Eun Jin Jang1 · Seongmi Choi2 · Dal Ho Kim3

1Department of Information Statistics, Andong National University
23Department of Statistics, Kyungpook National University
Correspondence to: Professor, Department of Statistics, Kyungpook National University, Daegu 41566, Korea. E-mail:
Received December 20, 2017; Revised January 7, 2018; Accepted January 8, 2018.
This is an Open Access article distributed under the terms of the Creative Commons Attribution Non-Commercial License ( which permits unrestricted non-commercial use, distribution, and reproduction in any medium, provided the original work is properly cited.

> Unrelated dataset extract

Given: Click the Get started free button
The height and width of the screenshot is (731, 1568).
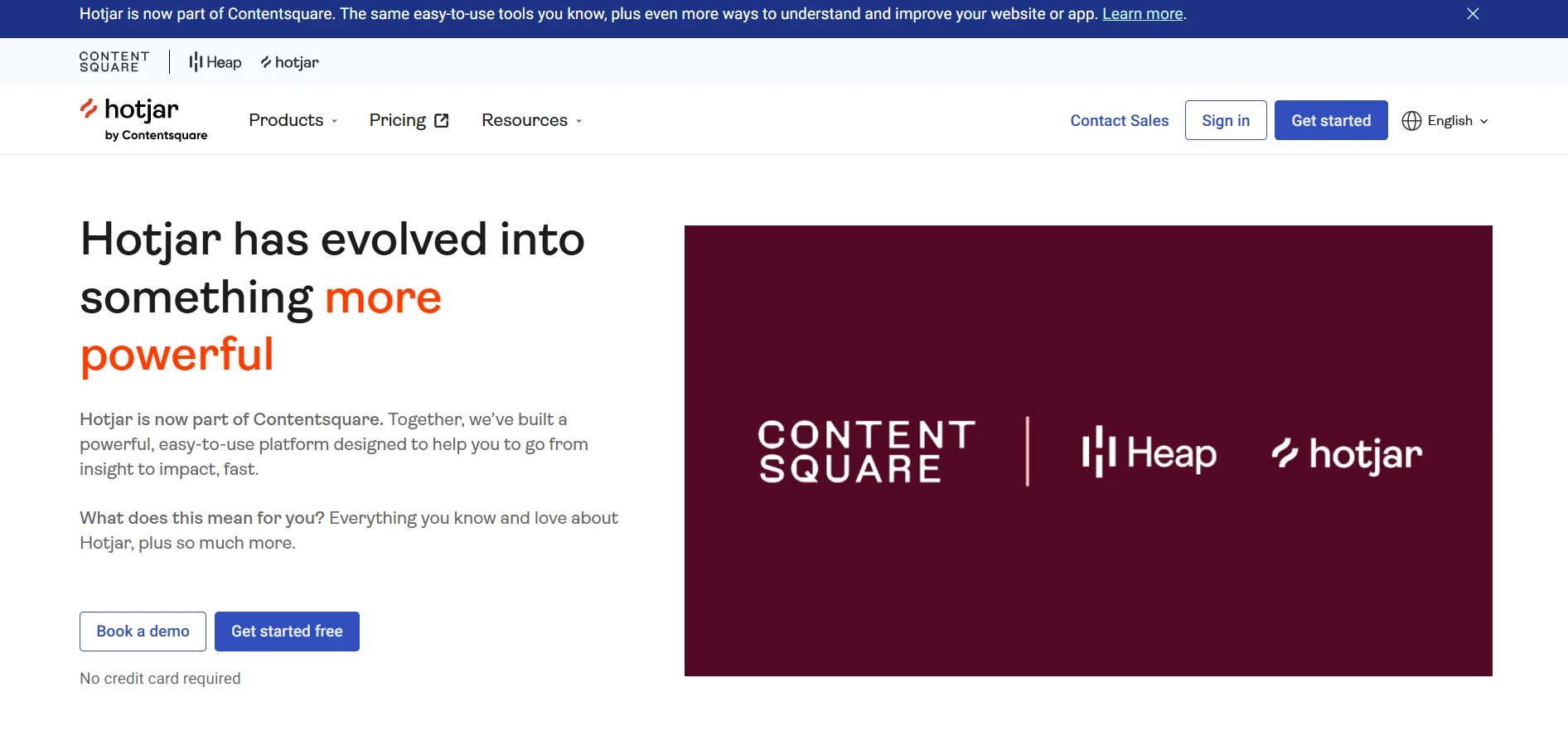Looking at the screenshot, I should (x=287, y=632).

The beta regression model is adequate for situations where the continuous response variables with skewness and heteroscedasticity are restricted to the interval (0,1) such as percentages, proportions and fractions. The beta distribution can be parameterized in terms of its mean and precision parameter and the submodels for mean and precision can be estimated in beta regression. A common assumption in nonlinear mixed-effects models is the normality of random effects. However, the inferences are not robust in the presence of outliers. The scale mixtures of multivariate normal distribution include heavy-tailed distribution such as multivariate t-distribution and slash distribution and are often used for robust inference. In this paper, we proposed Bayesian hierarchical model using the scale mixtures of multivariate normal distribution as prior for random effects and applied to the real data.
Keywords : Beta density, beta regression, heteroskedasticity, mixed model, scale mixture.